[Stored data]
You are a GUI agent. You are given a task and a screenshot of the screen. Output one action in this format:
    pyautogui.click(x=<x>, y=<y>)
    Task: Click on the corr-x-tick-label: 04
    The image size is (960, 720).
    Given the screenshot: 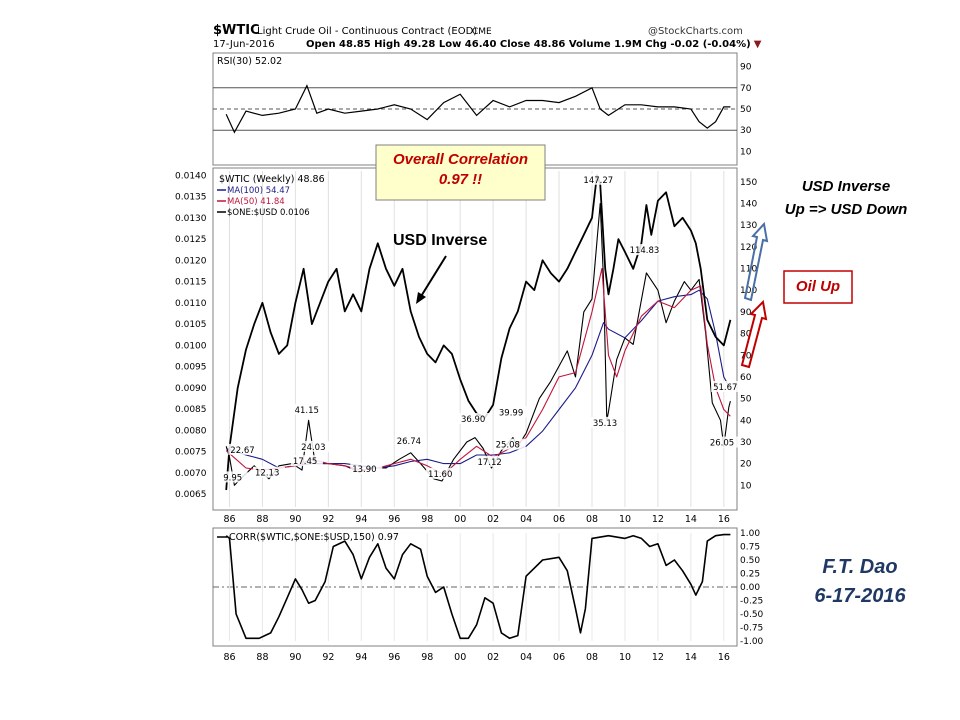 What is the action you would take?
    pyautogui.click(x=526, y=658)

What you have to do ->
Rewrite the material from its first line through the line containing "The image size is (960, 720).", both included, as a JSON list of strings with one string per line, leaving out blank lines.

Reply to the exercise ->
[
  "You are a GUI agent. You are given a task and a screenshot of the screen. Output one action in this format:",
  "    pyautogui.click(x=<x>, y=<y>)",
  "    Task: Click on the corr-x-tick-label: 04",
  "    The image size is (960, 720)."
]